Ma quête avait fini par payer après plus de deux ans de recherche. J'avais enfin récolter toutes les informations nécessaires pour le retrouver. Il avait déménagé en Amérique et avait refait sa vie. Ma mère s'en doutait, et moi aussi, même si j'aurais préféré avoir tort. J'étais déjà heureuse de la savoir en vie. J'étais en colère contre lui, de nous avoir abandonné lâchement de cette manière, mais j'étais tellement prise par l'envie de le revoir que j'en oubliais ma colère. J'avais ainsi décidé d'aller le voir en allant sur le territoire américain. Il ignorait tout, que j'avais tout fait pour le retrouver, que depuis plusieurs années je passais mon temps libre à récolter des informations sur son propos. J'appréhendais sa réaction quand il allait me voir débarquer ainsi, sans le prévenir. A quoi bon le prévenir, j'avais tellement peur qu'il me refoule avant même de me laisser une chance de lui parler. De plus, j'avais dans l'intention d'intégrer l'université du coin. Harvard, cette université que l'on voit dans tous les films, que tout le monde rêve d'intégrer. Je savais qu'on n’avait pas les moyens pour m'y inscrire, alors j'avais décidé de jongler avec plusieurs boulots afin d'avoir l'argent nécessaire pour partir là-bas, à Cambridge. Je m'étais découvert une passion pour la médecine. J'avais envie de devenir médecin, de sauver de vies. Je trouve qu'il n'y a rien de plus beau que ça; aider les gens. C'est ainsi qu'à mes 19 ans, je quittais l'Espagne pour partir construire ma nouvelle vie, pour découvrir mon père s'il l'acceptait.

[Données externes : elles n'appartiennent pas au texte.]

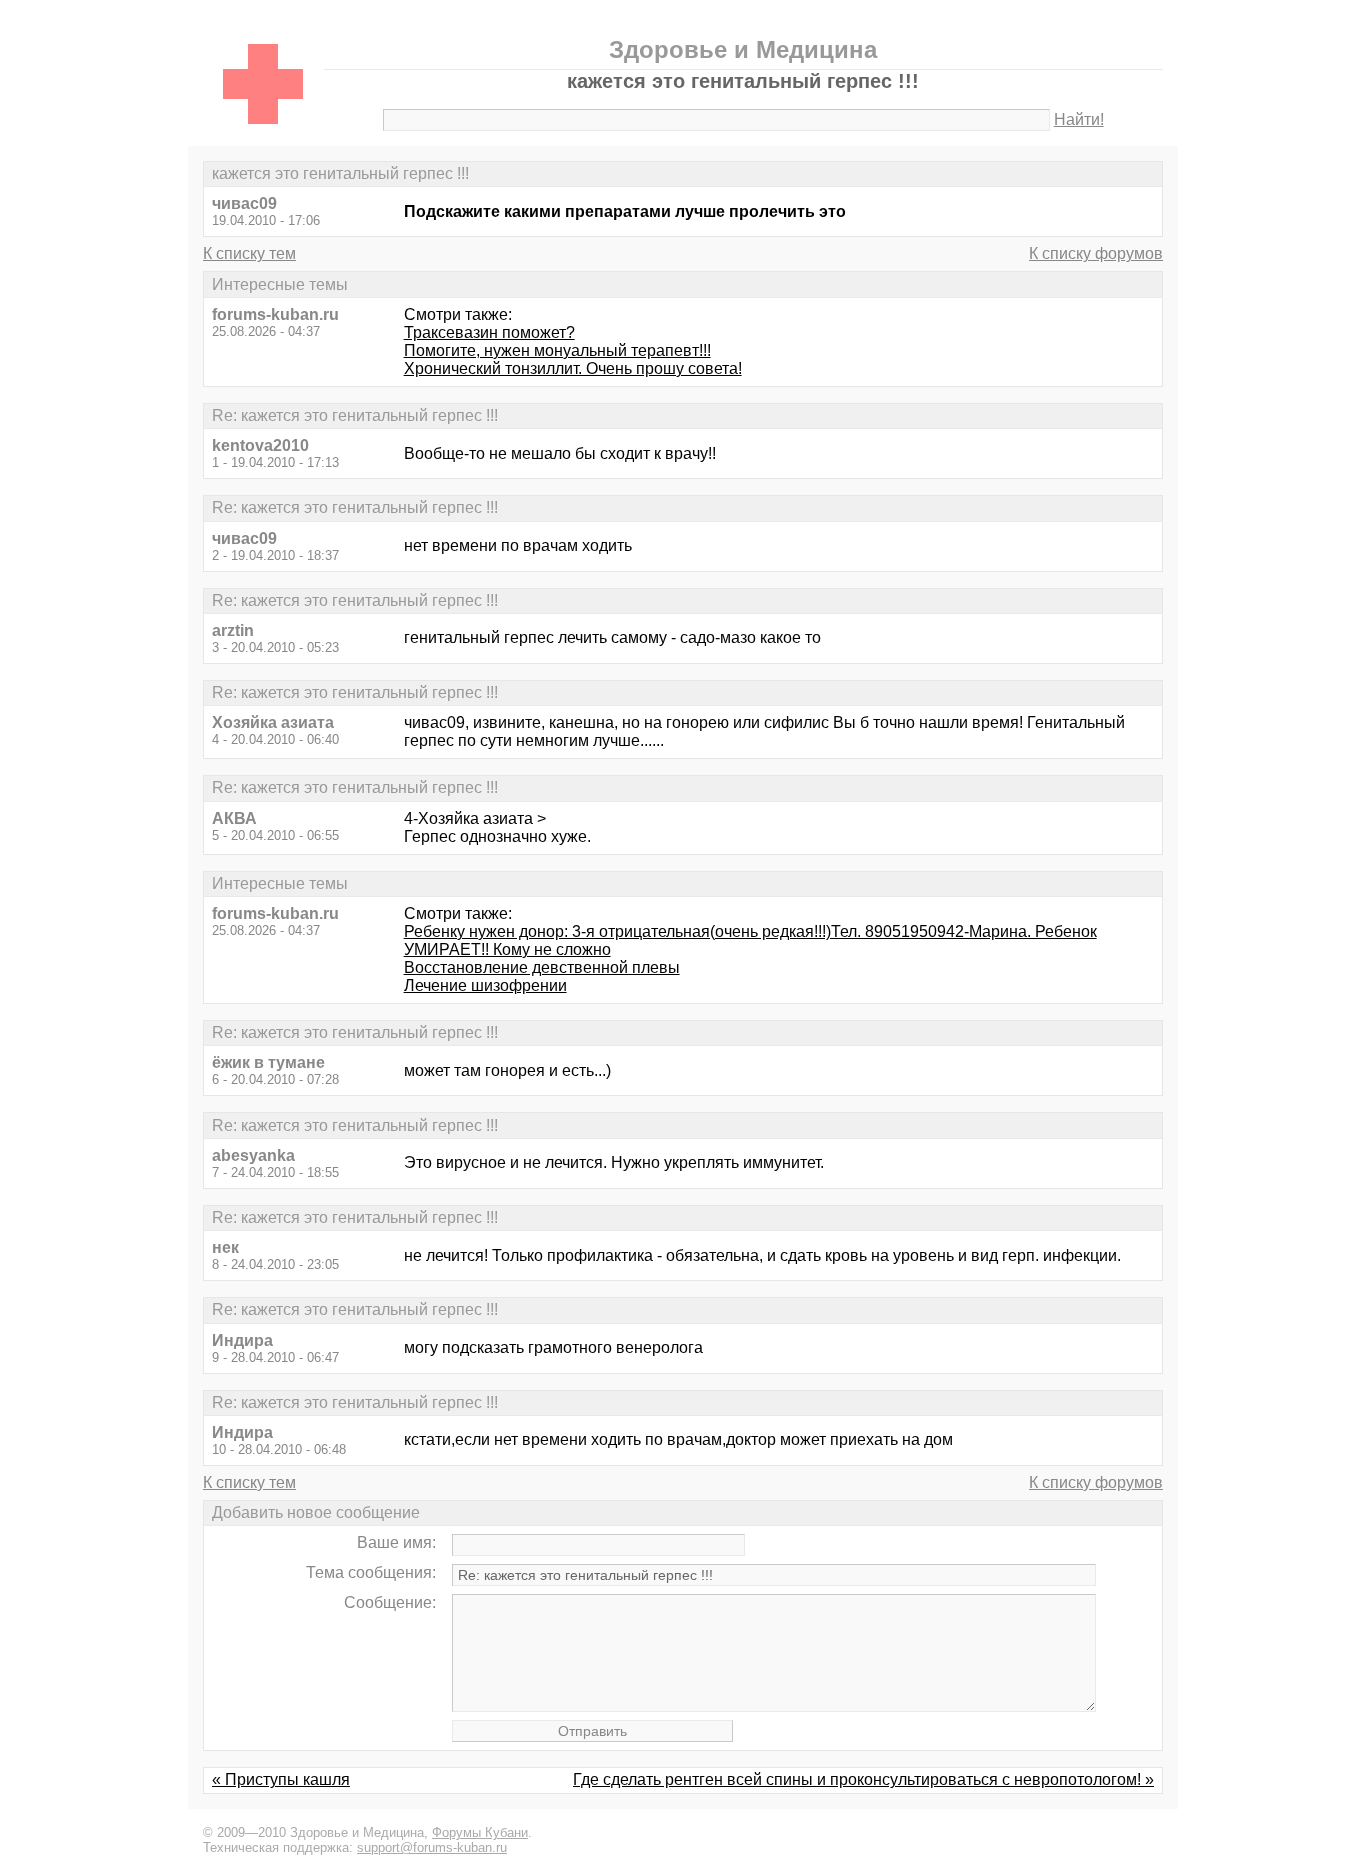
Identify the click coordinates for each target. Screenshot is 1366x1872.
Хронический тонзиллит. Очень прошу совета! (573, 368)
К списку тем (249, 253)
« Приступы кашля (281, 1779)
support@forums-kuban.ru (432, 1847)
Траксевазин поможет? (489, 332)
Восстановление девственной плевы (542, 967)
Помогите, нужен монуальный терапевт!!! (557, 350)
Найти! (1079, 119)
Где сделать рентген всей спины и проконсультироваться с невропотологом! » (863, 1779)
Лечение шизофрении (485, 985)
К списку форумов (1096, 253)
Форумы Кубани (480, 1832)
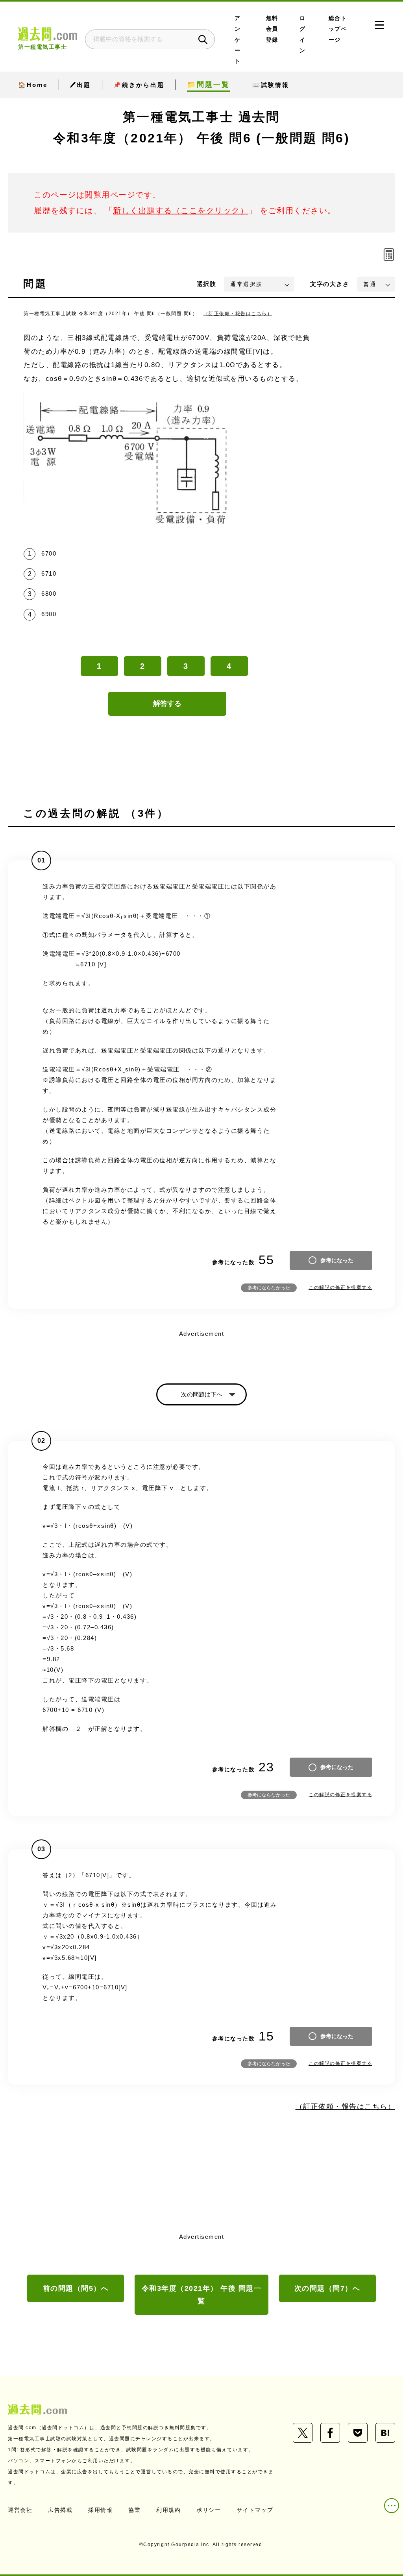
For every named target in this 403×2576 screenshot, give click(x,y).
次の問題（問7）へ (327, 2288)
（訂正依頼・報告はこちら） (238, 313)
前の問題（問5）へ (76, 2288)
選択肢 (206, 284)
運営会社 (20, 2510)
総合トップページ (338, 29)
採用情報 (100, 2510)
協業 (134, 2510)
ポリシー (208, 2510)
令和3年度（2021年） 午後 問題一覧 (202, 2294)
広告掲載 (60, 2510)
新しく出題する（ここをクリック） (180, 210)
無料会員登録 (272, 29)
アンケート (238, 39)
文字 (329, 284)
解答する (167, 703)
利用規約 (168, 2510)
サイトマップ (255, 2510)
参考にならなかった (269, 1288)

« J'espère que tu trouveras ce que tu cherches en allant là-bas. Je suis tellement fière de toi ma fille, mais qu'est-ce que tu vas me manquer! » Si j'avais décidé de partir de mon pays, c'était en était rassurée que ma mère allait continuer de mener une vie paisible. Elle avait réussi à trouver quelqu'un, un professeur. Je le voyais heureuse, j'espérais que a durerait.
« Toi aussi tu vas me manquer. Prends bien soin de toi. » J'étais une fierté pour elle. Elle était mon modèle, elle qui s'était battu pour survivre, pour nous deux.